Run by the Faculty of Health’s Continuing Professional Development Unit at the School of Medicine in conjunction with the Australian Antarctic Division, the Summer Expedition Medicine Course attracted 21 participants including doctors, nurses, paramedics, medical students, army medics and outdoor expeditioners ranging in age from 22-50.
The course follows a Winter Expedition Medicine Course held at Bronte Park earlier this year.
Continuing Professional Development Unit Course Manager Susan Quarmby said the Expedition Medicine Course had a broad appeal.
“One of the many strengths of this course is that it has been designed to meet the needs of health professionals and non-health professionals working in remote locations who are seeking more than a standard Wilderness First Aid qualification,” she said.

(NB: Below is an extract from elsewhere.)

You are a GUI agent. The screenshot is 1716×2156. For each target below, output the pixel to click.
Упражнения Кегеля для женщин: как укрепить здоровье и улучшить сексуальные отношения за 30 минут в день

The Expedition Medicine Course was co- developed over a decade ago by Associate Professor Edi Albert, the Coordinator of Remote & Polar Stream of the School of Medicine's Master of Public Health.
It has been running through the School of Medicine for the past two years.
Upon successful completion of the Expedition Medicine Course, eligible participants are offered the opportunity to enrol in the MPH Expedition Medicine Unit CAM 631 and gain credit towards a Master of Public Health or Bachelor of Health (Public Health) Professional Honours degree.
The School of Medicine offers a winter and summer Expedition Medicine Course each year with the winter course focusing on hostile, cold weather environments and the summer course having a steep terrain focus.
Both courses cover the same theory which includes cold injury management, wound repair, search and rescue techniques, rope skills, the use of splints and stretchers, steep terrain rescue and evacuation, remote area communication and navigation and field skills.